‘Adolescente está lendo cada vez mais’, diz Thalita Rebouças; leia entrevista com a autora
Os 2 milhões de exemplares vendidos no Brasil e os mais de 20 livros lançados deixaram o mundo da literatura pequeno –e fez Thalita Rebouças invadir o cinema. Já são seis filmes confirmados, todos inspirados em suas obras. “É Fada!”, baseado em “Uma Fada Veio me Visitar”, estreou com a youtuber Kéfera no papel principal. “Fala Sério, Mãe!” deve chegar às telas no início de 2018, com Ingrid Guimarães e Larissa Manoela no elenco.
Mas a autora não deixou a literatura de lado. Ela acaba de lançar “Confissões de um Garoto Tímido, Nerd e (Ligeiramente) Apaixonado”, criado como um desdobramento do também longo título “Confissões de uma Garota Excluída, Mal-Amada e (um pouco) Dramática”, lançado em 2016. No “spin-off”, Davi tenta deixar a timidez de lado e se aventurar pelo campo da astrologia.

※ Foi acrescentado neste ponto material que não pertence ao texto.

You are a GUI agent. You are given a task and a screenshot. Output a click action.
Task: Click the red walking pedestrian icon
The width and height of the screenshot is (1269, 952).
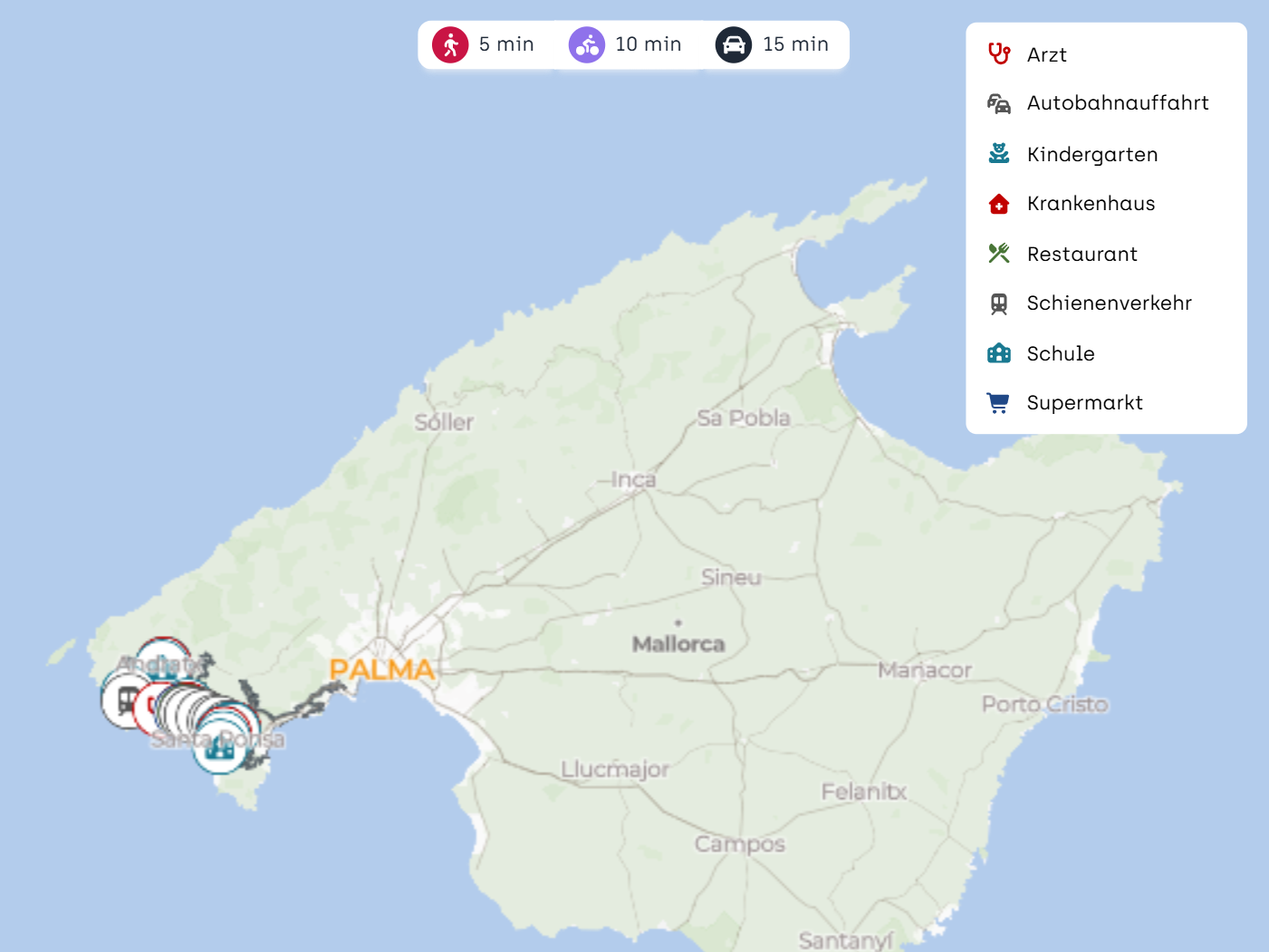[450, 44]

“As vendas de direitos dão uma ajudinha no orçamento. Mas, muito antes de fazer filme, eu já estava vivendo de literatura. Da venda de livros mesmo”, diz Rebouças. Por isso, não tem dúvidas de afirmar: “Hoje o adolescente sente vergonha de dizer que não gosta de ler”. “Ele está lendo cada vez”, completa.
Abaixo, ela fala sobre livros, internet e o rótulo “literatura de mulherzinha”. Confira.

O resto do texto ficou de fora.